Industry sources told JoyBusiness that the uptick was driven by marginal increases in key variables, including the Treasury bill rate, which rose from 10.50% to 10.67%, and interbank rates, which inched up from 20.93% to 21%.
In October 2025, the GRR dropped by 2% from 19.86% in September. Earlier in the year, the rate stood at 29.72% in January, moved slightly to 29.96% in February, and declined steadily over six months to 19.67% in August.
Industry watchers linked the earlier 2% reduction to drops in inflation, Treasury bill rates, and the Bank of Ghana’s monetary policy rate, which has been cut by more than 600 basis points to 21.5%.
Impact
The rise in the GRR may influence lending costs, as the benchmark plays a central role in determining interest rates across commercial banks.
It is unclear whether this will cause credit costs to rise marginally in November, but analysts note that variable-rate borrowers are more likely to feel the impact than those on fixed-rate facilities.
The development comes at a time when businesses continue to struggle with access to credit due to tight liquidity conditions, following Bank of Ghana measures aimed at keeping inflation low.
According to the latest Monetary Policy Report, average lending rates have fallen from 26.6% to 24.2%.
The Bank of Ghana also notes that interest rates on money market instruments are declining in response to recent cuts in the policy rate.
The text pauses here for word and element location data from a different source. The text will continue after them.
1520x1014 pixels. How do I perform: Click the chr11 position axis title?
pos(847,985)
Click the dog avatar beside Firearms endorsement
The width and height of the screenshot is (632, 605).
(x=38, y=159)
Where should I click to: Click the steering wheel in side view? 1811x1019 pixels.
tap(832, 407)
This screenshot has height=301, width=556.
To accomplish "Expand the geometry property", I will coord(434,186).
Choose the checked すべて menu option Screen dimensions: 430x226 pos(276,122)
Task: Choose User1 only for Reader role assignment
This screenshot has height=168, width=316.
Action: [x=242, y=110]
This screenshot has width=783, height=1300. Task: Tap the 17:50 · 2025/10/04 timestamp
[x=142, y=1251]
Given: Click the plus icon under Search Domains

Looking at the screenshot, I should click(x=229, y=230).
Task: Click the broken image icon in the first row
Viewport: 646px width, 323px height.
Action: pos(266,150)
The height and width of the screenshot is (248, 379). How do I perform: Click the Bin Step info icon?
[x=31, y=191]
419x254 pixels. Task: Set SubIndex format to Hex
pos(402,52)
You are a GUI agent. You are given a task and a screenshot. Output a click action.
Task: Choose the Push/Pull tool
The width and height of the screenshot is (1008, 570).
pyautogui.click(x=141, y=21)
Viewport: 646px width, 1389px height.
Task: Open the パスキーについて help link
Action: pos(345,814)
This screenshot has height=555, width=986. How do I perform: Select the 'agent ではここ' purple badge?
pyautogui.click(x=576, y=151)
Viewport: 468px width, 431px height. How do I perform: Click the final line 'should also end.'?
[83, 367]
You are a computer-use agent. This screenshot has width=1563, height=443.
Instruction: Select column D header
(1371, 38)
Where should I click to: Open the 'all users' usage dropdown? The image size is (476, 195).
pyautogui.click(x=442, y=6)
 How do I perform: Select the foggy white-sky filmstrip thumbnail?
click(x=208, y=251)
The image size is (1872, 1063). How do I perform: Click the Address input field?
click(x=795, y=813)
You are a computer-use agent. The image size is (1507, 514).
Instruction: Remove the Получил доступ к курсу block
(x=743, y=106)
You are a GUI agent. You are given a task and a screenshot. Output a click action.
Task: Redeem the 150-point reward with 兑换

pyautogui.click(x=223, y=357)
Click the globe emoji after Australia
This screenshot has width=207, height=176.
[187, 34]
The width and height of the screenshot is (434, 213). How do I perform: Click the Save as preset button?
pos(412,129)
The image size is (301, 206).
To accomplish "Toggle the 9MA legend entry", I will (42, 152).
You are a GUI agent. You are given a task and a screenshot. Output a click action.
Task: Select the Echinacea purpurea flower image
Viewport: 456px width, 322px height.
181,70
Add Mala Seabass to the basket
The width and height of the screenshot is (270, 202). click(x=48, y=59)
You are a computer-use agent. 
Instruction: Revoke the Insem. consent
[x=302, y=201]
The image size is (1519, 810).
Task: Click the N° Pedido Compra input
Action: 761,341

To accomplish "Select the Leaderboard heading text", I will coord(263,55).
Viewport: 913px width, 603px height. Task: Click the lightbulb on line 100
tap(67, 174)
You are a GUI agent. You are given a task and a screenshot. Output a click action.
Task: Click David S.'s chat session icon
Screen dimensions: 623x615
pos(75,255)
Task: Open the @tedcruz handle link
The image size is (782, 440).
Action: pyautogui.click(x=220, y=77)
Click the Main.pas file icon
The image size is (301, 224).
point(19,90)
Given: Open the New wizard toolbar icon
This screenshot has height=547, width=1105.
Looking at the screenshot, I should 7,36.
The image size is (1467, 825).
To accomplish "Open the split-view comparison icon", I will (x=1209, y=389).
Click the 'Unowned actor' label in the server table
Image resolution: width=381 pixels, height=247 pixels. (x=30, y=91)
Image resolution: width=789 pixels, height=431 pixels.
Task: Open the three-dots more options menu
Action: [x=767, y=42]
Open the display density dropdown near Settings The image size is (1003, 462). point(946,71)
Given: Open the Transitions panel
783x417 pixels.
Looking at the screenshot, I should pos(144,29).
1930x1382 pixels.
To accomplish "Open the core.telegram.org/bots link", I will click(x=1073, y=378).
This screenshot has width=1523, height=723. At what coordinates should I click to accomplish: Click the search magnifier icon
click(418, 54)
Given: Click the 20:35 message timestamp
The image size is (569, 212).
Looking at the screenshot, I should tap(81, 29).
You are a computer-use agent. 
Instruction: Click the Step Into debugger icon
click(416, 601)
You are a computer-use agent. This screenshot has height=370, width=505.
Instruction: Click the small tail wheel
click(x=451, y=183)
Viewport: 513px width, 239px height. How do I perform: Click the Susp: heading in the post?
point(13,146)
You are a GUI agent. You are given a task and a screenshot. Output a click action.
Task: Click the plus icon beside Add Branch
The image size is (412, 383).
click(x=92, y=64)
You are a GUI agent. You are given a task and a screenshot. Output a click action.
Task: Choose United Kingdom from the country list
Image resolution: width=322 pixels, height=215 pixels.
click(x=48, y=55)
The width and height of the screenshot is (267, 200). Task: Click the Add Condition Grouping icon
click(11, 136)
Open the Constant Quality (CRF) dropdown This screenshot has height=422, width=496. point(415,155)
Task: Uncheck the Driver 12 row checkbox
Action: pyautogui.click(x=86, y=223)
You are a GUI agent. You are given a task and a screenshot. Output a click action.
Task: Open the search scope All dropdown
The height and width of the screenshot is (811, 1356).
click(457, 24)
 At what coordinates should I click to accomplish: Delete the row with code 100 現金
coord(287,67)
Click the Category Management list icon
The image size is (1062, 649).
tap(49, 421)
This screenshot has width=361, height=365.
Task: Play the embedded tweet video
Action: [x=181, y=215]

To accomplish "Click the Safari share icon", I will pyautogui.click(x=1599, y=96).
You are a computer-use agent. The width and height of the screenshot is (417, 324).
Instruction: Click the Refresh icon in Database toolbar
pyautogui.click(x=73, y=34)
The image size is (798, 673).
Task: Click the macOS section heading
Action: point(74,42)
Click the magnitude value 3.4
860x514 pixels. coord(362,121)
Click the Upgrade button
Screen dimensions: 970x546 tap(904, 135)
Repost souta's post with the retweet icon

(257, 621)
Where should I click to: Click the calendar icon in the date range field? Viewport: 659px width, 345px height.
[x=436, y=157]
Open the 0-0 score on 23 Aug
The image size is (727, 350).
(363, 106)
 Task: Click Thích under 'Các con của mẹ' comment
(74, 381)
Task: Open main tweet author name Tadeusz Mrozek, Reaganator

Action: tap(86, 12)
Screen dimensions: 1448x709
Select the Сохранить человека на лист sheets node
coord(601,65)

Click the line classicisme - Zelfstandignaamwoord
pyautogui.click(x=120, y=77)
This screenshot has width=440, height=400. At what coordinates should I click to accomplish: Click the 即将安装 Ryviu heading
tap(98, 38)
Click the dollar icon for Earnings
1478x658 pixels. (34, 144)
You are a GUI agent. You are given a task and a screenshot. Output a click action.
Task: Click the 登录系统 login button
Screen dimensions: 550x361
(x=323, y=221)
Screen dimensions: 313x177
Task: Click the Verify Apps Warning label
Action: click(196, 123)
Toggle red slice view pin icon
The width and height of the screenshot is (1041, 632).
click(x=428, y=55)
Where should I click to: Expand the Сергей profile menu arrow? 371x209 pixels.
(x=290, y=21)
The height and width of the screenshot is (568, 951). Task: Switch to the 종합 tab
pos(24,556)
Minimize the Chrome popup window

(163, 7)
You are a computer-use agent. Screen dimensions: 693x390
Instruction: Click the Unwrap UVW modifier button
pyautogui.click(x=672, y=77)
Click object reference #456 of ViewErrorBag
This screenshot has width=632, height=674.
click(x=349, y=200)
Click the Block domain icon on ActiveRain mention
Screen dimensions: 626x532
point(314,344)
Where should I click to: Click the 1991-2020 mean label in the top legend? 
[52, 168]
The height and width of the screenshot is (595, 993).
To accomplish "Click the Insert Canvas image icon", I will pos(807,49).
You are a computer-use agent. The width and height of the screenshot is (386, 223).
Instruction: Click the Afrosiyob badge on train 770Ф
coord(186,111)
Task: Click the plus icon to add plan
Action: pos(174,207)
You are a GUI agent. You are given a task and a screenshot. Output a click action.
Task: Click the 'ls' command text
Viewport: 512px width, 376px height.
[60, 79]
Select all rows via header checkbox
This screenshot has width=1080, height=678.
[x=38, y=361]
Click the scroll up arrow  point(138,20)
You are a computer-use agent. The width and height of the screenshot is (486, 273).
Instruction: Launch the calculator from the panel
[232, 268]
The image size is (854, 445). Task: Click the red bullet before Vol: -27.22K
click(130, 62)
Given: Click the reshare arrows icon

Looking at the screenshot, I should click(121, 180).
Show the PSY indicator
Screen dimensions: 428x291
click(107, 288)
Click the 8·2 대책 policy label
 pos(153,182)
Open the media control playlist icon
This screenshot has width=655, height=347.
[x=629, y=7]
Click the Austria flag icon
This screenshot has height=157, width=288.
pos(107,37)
For instance, the interest equivalent on the 91-day Treasury bill dropped from 13.4% at the end of July to 10.3% at the end of August 2025.
The Ghana Reference Rate
The GRR was introduced in 2017 by the Bank of Ghana and the Ghana Association of Banks as a transparent benchmark for setting lending rates.
The maiden rate was 16.82% in April 2017.
The GRR emerged from a review of the old base rate model and now guides the determination of interest rates on all financial products across the banking sector.